The hunt for wild asparagus

If there’s one thing that Catalans love more than planning independence from Spain for 2014, bitching about their own “autonomous region” government, checking to make sure they’ve been billed properly, and hunting for mushrooms, then it’s hunting for wild asparagus or “espàrrecs de marge”.

Up to a week after a rainstorm in the Spring, you will see people out, eyes to the ground and usually a brace of skinny asparagus spears in one hand. The more well-prepared put them in a basket, or at the very least, a cone of newspaper. For anyone who sees these for the first time, they might ask, “Why are wild asparagus so skinny?” It’s not that they’re skinny, but that they get picked prior to growing to the 1cm diameter we’re used to in the stores. Fatter spears can be found, but they are most assuredly rare.

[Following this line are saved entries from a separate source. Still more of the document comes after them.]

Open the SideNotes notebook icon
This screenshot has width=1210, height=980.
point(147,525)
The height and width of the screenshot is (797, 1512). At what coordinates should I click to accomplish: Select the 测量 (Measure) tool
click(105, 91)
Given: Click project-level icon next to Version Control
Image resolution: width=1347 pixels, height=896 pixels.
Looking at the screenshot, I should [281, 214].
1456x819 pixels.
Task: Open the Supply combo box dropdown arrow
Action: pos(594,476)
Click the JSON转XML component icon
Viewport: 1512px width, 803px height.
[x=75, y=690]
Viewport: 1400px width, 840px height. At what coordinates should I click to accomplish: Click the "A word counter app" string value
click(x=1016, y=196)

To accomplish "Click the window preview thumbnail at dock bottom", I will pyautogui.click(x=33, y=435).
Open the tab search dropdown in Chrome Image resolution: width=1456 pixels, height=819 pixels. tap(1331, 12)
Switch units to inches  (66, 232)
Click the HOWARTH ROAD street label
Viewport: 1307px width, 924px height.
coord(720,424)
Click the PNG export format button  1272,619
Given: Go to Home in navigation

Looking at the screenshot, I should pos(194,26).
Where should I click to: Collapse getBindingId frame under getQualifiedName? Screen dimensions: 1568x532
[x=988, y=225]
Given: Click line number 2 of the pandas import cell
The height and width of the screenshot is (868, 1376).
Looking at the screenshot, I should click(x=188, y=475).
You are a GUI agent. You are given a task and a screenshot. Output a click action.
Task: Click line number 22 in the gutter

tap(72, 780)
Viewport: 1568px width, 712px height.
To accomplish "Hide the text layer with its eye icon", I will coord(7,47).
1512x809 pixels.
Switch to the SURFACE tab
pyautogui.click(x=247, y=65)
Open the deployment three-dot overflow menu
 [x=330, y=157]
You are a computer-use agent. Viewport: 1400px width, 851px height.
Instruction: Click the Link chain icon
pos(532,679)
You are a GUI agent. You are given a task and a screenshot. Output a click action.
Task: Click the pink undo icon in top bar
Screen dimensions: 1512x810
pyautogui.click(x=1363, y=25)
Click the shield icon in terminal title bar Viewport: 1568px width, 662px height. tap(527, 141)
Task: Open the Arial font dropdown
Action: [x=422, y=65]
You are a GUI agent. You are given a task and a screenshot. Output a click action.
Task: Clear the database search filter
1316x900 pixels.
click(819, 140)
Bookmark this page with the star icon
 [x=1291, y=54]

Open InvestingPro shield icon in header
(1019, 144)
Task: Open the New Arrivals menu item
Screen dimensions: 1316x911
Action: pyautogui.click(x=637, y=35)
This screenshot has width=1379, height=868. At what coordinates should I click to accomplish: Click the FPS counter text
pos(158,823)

The key to finding wild asparagus is that they tend to like areas out of the direct sun, with a bit of an inclination to them, and preferably forested. Given that they’ll generally look like a small twig, they’re easy to miss and one needs to keep a sharp eye.

As to the flavor? Naturally, they’re more rich than what you find in a supermarket–isn’t everything? That, the price of free, and the general tradition keeps Catalans of all walks of life out, with their eyes to the ground in March and April, hunting for these wayward spears.

3 Replies to “The hunt for wild asparagus”

  1. We have wild asparagus in Sardinia too, but they are naturally skinnier than the fat ones you can find in supermarkets, not because they are picked early, maybe because they are not rich in hormones ;)

  2. Probably less to do with hormones and more to do with over-watering. Wild always seems to equal smaller and tastier.

  3. Wild asparagus are skinnier then commercial / cultivated asparagus not because they are picked early, or due to lack of water, but because it is a different species. Wild asparagus is Asparagus prostratus while commercial asparagus is A. officinalis.